Dans quelle mesure le can­ton de Vaud et les com­munes vau­dois­es doivent-ils tenir compte de l’ISOS?

Idéale­ment les com­munes retran­scrivent dans leur plan d’affectation com­mu­nal les recom­man­da­tions de l’ISOS. La dif­fi­culté est don­née par le manque d’actualisation de l’inventaire des sites d’importance régionale et locale (si l’urbanisation a beau­coup pro­gressé, les recom­man­da­tions sont obsolètes – dans le cas con­traire elles restent d’actualité) et la rel­a­tive mécon­nais­sance de l’outil ISOS par un cer­tain nom­bre de bureaux d’urbanisme en charge des révi­sions des PACom (Plan d’affectation com­mu­nal, ndlr.).
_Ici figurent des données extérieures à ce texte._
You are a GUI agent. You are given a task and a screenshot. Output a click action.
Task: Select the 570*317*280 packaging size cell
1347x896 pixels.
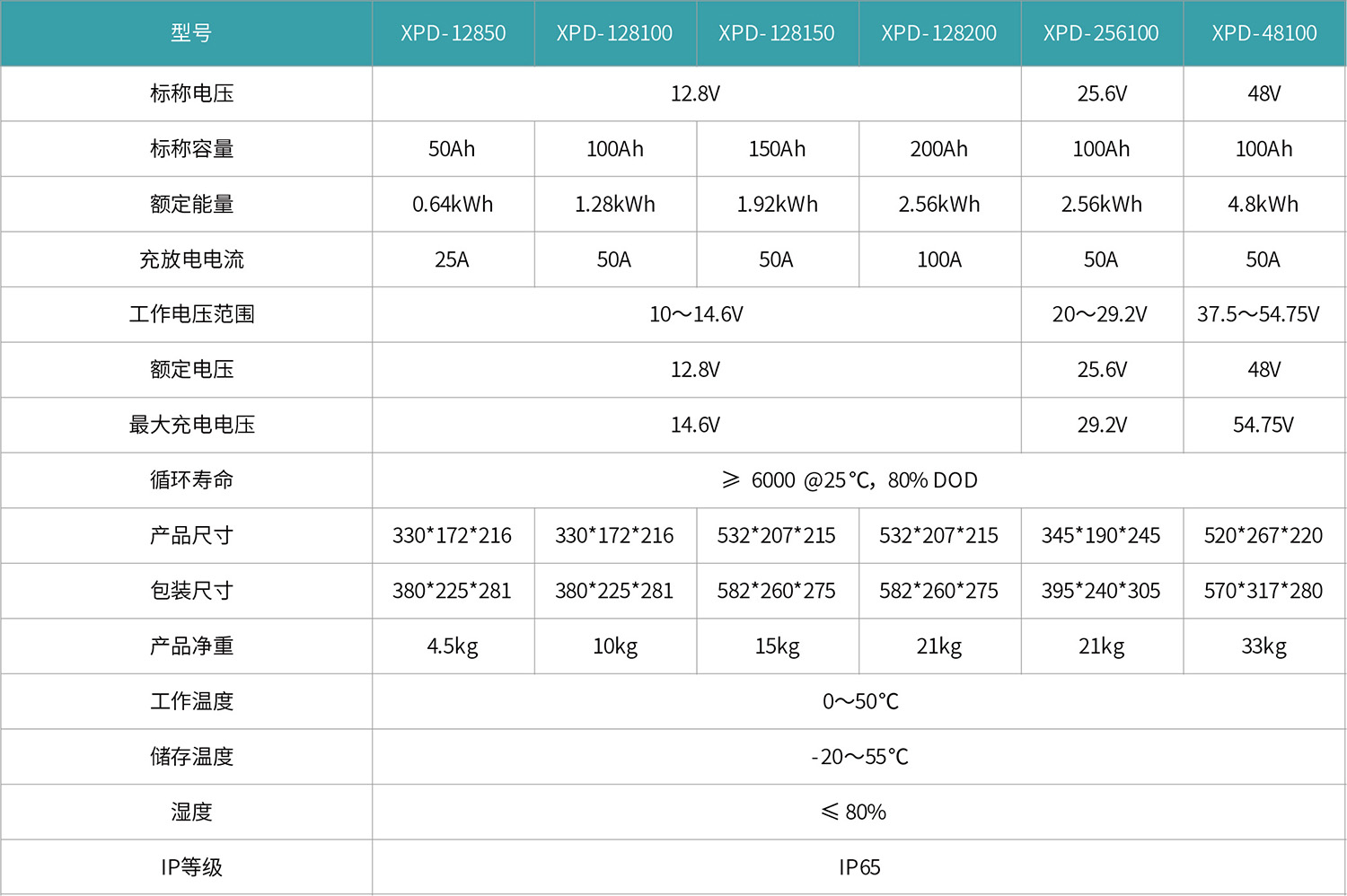click(1263, 591)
Une fiche de recom­man­da­tion pour aider les com­munes et les urban­istes existe.

Pourquoi ne pas respecter sys­té­ma­tique­ment les recom­man­da­tions de l’ISOS? Ses objec­tifs de pro­tec­tion ne sont-ils pas jugés tou­jours suff­isam­ment importants?
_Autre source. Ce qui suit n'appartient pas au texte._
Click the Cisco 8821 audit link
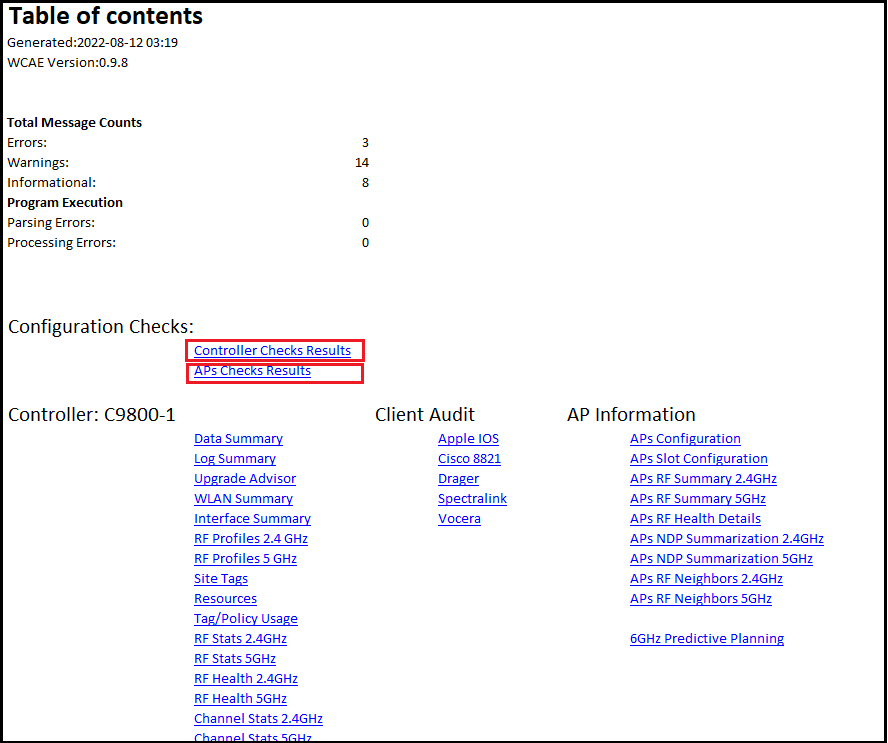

Dans le can­ton de Vaud, l’autonomie com­mu­nale est impor­tante – les com­munes étab­lis­sent leur plan d’affectation com­mu­nal – c’est vrai­ment l’outil qui devrait per­me­t­tre de traduire l’ISOS. Lors de la cir­cu­la­tion auprès des ser­vices du Can­ton, la Direc­tion de l’archéologie et du pat­ri­moine – par­mi divers autres direc­tions et ser­vices, rédi­ge un préavis. La syn­thèse de ces préavis et de com­pé­tence de la DGTL (Direc­tion générale du ter­ri­toire et du loge­ment). Une nou­velle fois, les sites d’importance nationale (ISOS) peu­vent être mieux pro­tégés que les sites d’importance régionale ou locale (cf. la jurisprudence).

Dans le can­ton de Vaud, à quoi donne-t-on la pri­or­ité? A la den­si­fi­ca­tion des périmètres bâtis ou à la pro­tec­tion de la nature et des patrimoines ?

Vous avez rai­son d’évoquer la den­si­fi­ca­tion des périmètres bâtis – c’est aus­si un objec­tif stratégique de la Con­fédéra­tion, ceci en vue d’éviter le «mitage du ter­ri­toire». Mais il ne faut pas oppos­er ces deux objec­tifs. Une plan­i­fi­ca­tion com­mu­nale intel­li­gente est pos­si­ble en pour­suiv­ant ces deux objec­tifs qui ne sont qu’apparemment con­tra­dic­toires. A titre d’exemple Genève a réal­isé une carte des surélé­va­tions pos­si­bles des ensem­bles d’habitation XIX-début du XXe siè­cle en ten­ant compte des aspects patrimoniaux.